On the merits, however, I believe history will be much less kind to Powell, a man who unquestionably dedicated his life to the service of the American people. His two contributions to posterity, authoring the Powell Doctrine and selling Bush's Iraq war to the global community, will blight his reputation. The first was understable for a cautious Chairman of the Joint Chiefs; the latter seems inexplicable to this day.
The Powell Doctrine sought to clarify when and how the United States should go to war. The product of Powell's Vietnam experience, the Powell Doctrine stated that:
Military action should be used only as a last resort and only if there is a clear risk to national security by the intended target; the force, when used, should be overwhelming and disproportionate to the force used by the enemy; there must be strong support for the campaign by the general public; and there must be a clear exit strategy from the conflict in which the military is engaged.
Powell, who as head of the JCS opposed the first Gulf War, created not a cogent articulation of national interest, but instead a formula for inaction. By its dictates, the Powell Doctrine would have foreclosed American action in Bosnia or Kosovo, and would have let stand the genocides in Rwanda and Darfur. Powell may have been the only brake on an out of control Bush administration and the unilateralism of neo-conservatives like Wolfowitz et al, but the limits of his vision cast a shadow over the Clinton administration before him. As then U.N. Ambassador Madeleine Albright told him regarding the crisis in the Balkans, "What's the point of having this superb military you're always talking about if we can't use it?"

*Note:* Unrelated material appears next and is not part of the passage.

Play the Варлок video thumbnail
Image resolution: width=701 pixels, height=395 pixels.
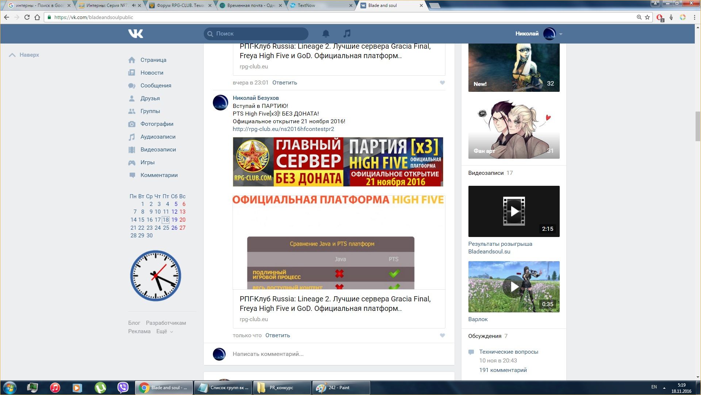coord(514,287)
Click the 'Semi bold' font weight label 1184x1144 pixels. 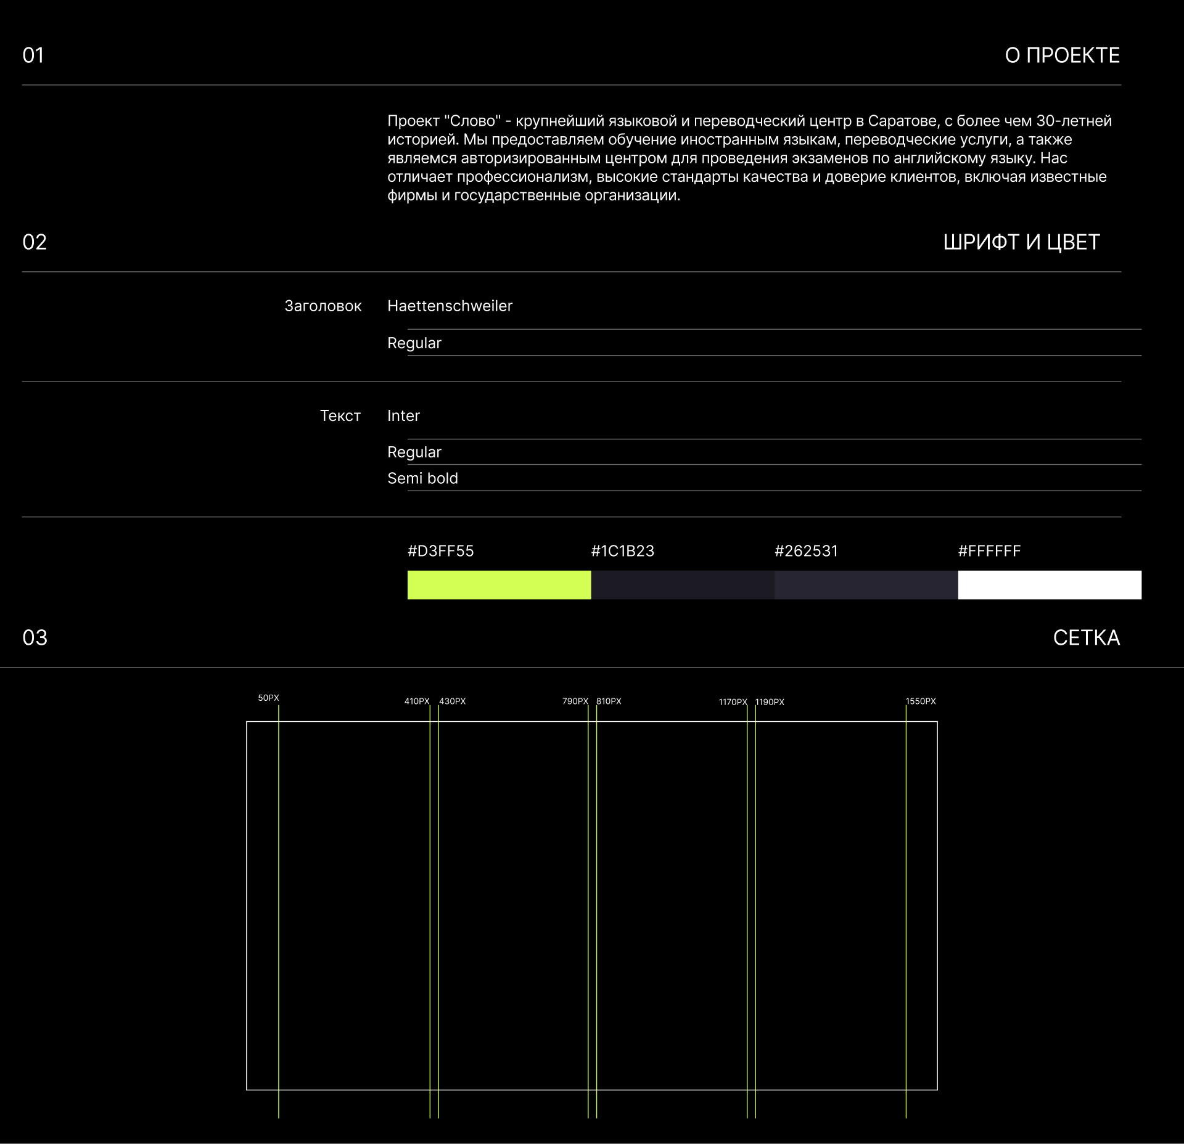click(422, 478)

It is his role as the salesman for the Iraq campaign, however, that will truly tarnish the Powell legacy. Overwhelmed by Cheney and Rumsfeld, Powell was still able to in the fall of 2002 to push the administration to go to the U.N. to seek backing - and legitimacy - for its preventive war against Saddam. But it was Powell who closed the deal in his presentation to the United Nations in February 2003, offering a carefully packaged laundry list of unsubstantiated claims regarding the WMD program of Iraq. As Bush hagiographer Bob Woodward notes, Powell knew better and knew better at the time. Despite his warnings of the "Pottery Barn" rule, Powell carried water for the Bush adminstration, presenting the face of reason as no one else could.
Ultimately, the question is why. Why did this "loyal soldier" sell his soul to George W. Bush? What did he get for his Faustian bargain? Resigning in the fall of 2002, during a time of war, would no doubt have been difficult. It would also have been a true act of patriotism.
And that is why we'll be reading more about the shame of Colin Powell in places like the American Prospect, Slate, and Foreign Policy. Future generations of Americans will not mournfully ask themselves of Colin Powell, "what might have been." Instead, they will only shake their heads about what was.